== Source extract

French Election Will Signal Nation's Commitment to Economic Reform
April 23 2017 - 12:55PM
Dow Jones News
By Greg Ip
French voters are in a surly mood: As they head to the polls
Sunday, they stand ready to send a complete outsider -- perhaps
from the far left or the far right -- to a runoff in the
presidential election.
The cause of this misery isn't hard to find. France's economy is
among the sickest of the advanced countries. Unemployment has been
around 10% for four years and is well above the European Union
average. Per capita incomes are no higher than in 2007.
Marine Le Pen, leader of the far-right National Front and one of
four front-runners, lays the blame at the feet of the European
Union and the euro, which she claims have made it impossible for
French industry to compete with Germany's. Her solution: Leave.
Jean-Luc Melenchon, a former communist and another favorite,
instead blames fiscal austerity. He too would renegotiate France's
membership in the EU.
Yet France's problems long predate the euro crisis and the
austerity that followed. From 1990 to 2007 France had the second
weakest per capita economic growth of advanced economies according
to the Organization for Economic Cooperation and Development. Only
Italy's was worse.
The reasons are numerous but the most important is an
overregulated and inflexible labor market that has discouraged
hiring and investment, undermined productivity and left too many
French workers undereducated or under-skilled.

====
== Data block

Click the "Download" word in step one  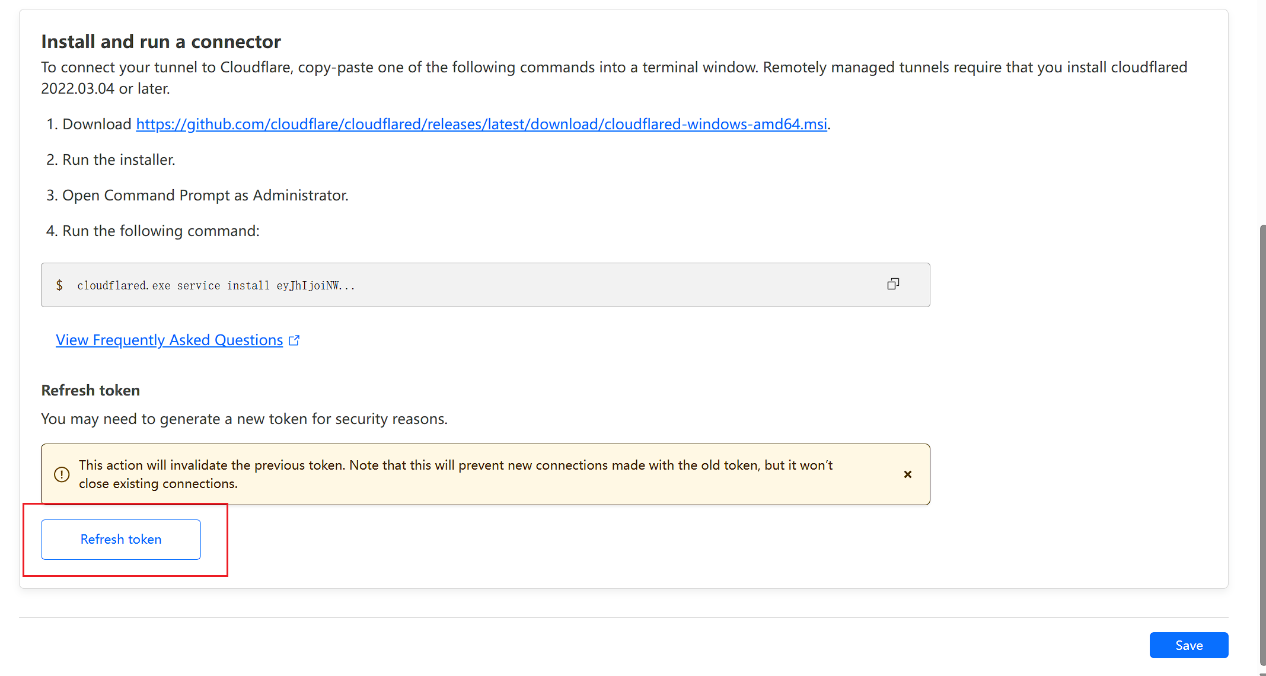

====

Tasks to carry out =
(1) According to the article on the French election, which country was the only advanced economy with weaker per capita growth than France from 1990 to 2007?
(2) Echo the passage of the article on the French election between "French Election Will" and "presidential election.", inclusive.

Solutions below =
(1) Italy

(2)
French Election Will Signal Nation's Commitment to Economic Reform
April 23 2017 - 12:55PM
Dow Jones News
By Greg Ip
French voters are in a surly mood: As they head to the polls
Sunday, they stand ready to send a complete outsider -- perhaps
from the far left or the far right -- to a runoff in the
presidential election.